In a moment that stunned a live CNN panel and cut straight to the heart of constitutional government, Rep. James Clyburn (D-SC) openly admitted that he supports federal judges ordering a sitting president — in this case, Donald Trump — to spend money that Congress never appropriated. The admission, prompted by CNN commentator Scott Jennings, ignited an instant debate over the balance of powers, the role of the judiciary, and the Democratic Party’s shifting stance on executive authority.
The exchange took place during CNN NewsNight, following a discussion on the Supreme Court’s recent decision allowing Trump to avoid tapping into a contingency fund to pay out Supplemental Nutrition Assistance Program (SNAP) benefits during a government shutdown. Several federal district judges had previously ruled that Trump must use federal funds to continue SNAP disbursements — even though Congress had not authorized those funds.

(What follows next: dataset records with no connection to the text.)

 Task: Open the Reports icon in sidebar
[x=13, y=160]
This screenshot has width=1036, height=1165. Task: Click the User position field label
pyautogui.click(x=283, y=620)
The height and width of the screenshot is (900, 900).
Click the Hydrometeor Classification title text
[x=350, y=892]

Jennings, seizing the moment, turned to Clyburn with a pointed constitutional question: “Do you believe a judge can compel the executive to spend money that you haven’t appropriated?” Without hesitation, Clyburn responded, “Yes, I do.” Jennings blinked in disbelief: “Really?” “Yes,” Clyburn confirmed again.

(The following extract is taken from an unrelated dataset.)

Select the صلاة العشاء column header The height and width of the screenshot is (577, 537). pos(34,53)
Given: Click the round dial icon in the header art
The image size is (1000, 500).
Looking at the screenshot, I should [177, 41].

It was a staggering moment — not because of a mere policy disagreement, but because it undercut decades of congressional precedent. In American government, Congress — and Congress alone — holds the purse strings. It appropriates, and the executive executes. That wall, foundational to the separation of powers, seemed to crumble with Clyburn’s casual affirmation.
Jennings, clearly astonished, asked the obvious follow-up: “I thought we didn’t want kings?” referencing years of anti-Trump rhetoric from Democrats decrying executive overreach. Clyburn, brushing aside the historical irony, insisted “nobody wants kings,” even as he continued defending judicial orders that override Congress’s exclusive budgetary power.

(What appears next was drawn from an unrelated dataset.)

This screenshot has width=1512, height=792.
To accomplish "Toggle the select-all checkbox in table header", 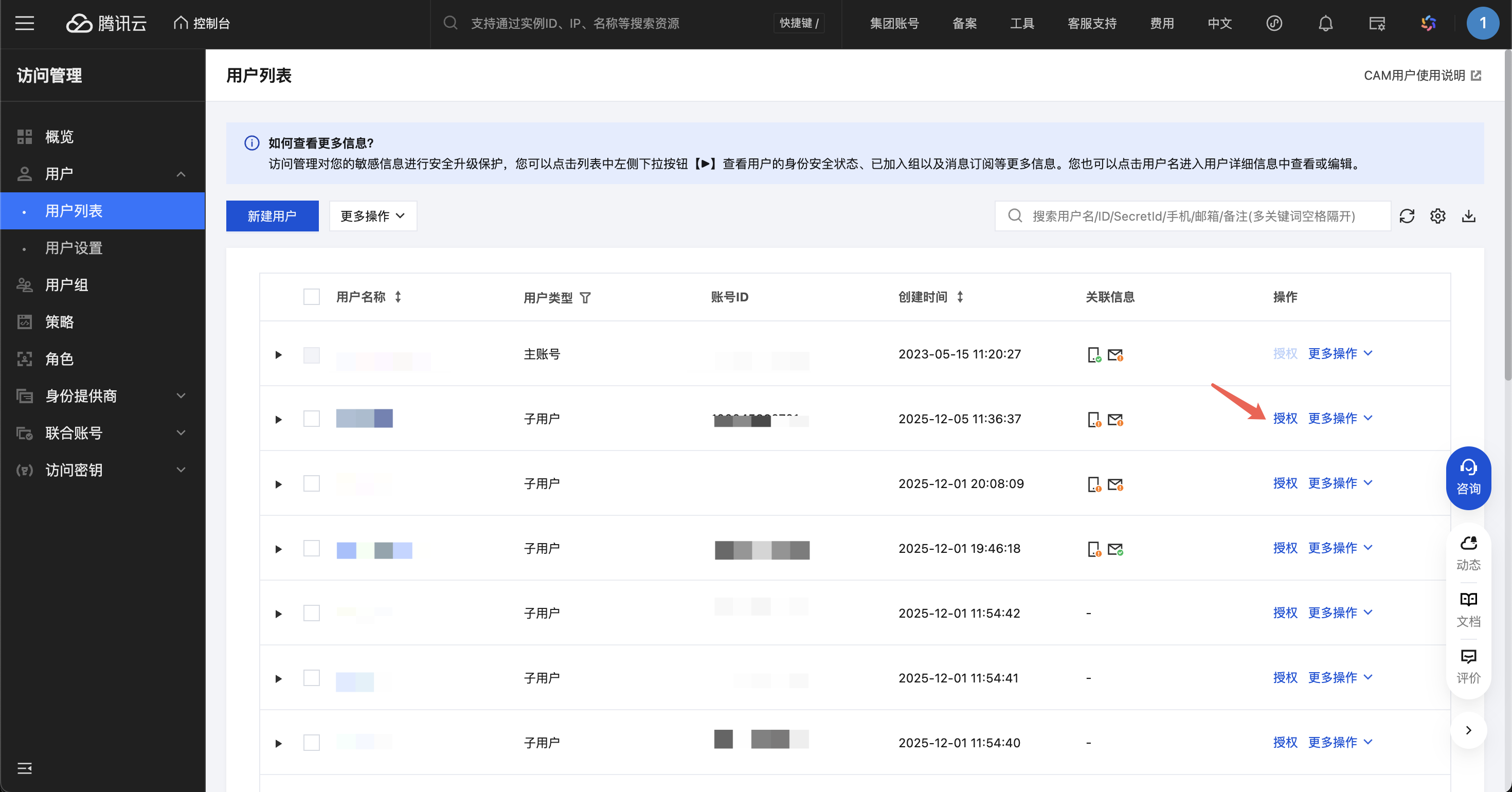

What unfolded next was a constitutional tug-of-war in real time. Jennings pressed: If a judge can force the president to spend money Congress didn’t allocate, and the president complies, what’s left of congressional authority? “You’re turning the president into one [a king] if he can spend without appropriation,” Jennings argued.
Clyburn’s counter was vague: “Well, now, if you got a rainy day fund, it was appropriated in that time.” But that sidesteps the core issue. A rainy day fund — even if previously appropriated — is still subject to statutory limits. The courts cannot re-appropriate money outside of that framework simply because a crisis occurs or political pressure mounts.
Jennings, backed at moments by The View co-host Ana Navarro, called out the hypocrisy head-on. “You guys have been railing against Trump being authoritarian… And at the same time, Democrats have been arguing that he should go out and spend money that has not been appropriated this year by Congress.”
The Supreme Court has signaled its unease with such judicial activism, especially with the June ruling that sharply limited nationwide injunctions issued by district courts. In that case, involving Trump’s executive order on birthright citizenship, the Court essentially told lower courts: stay in your lane.
That lesson seems to have gone unheeded — not just by federal judges, but by lawmakers like Clyburn who now appear willing to cede their own constitutional role, so long as it serves the right cause.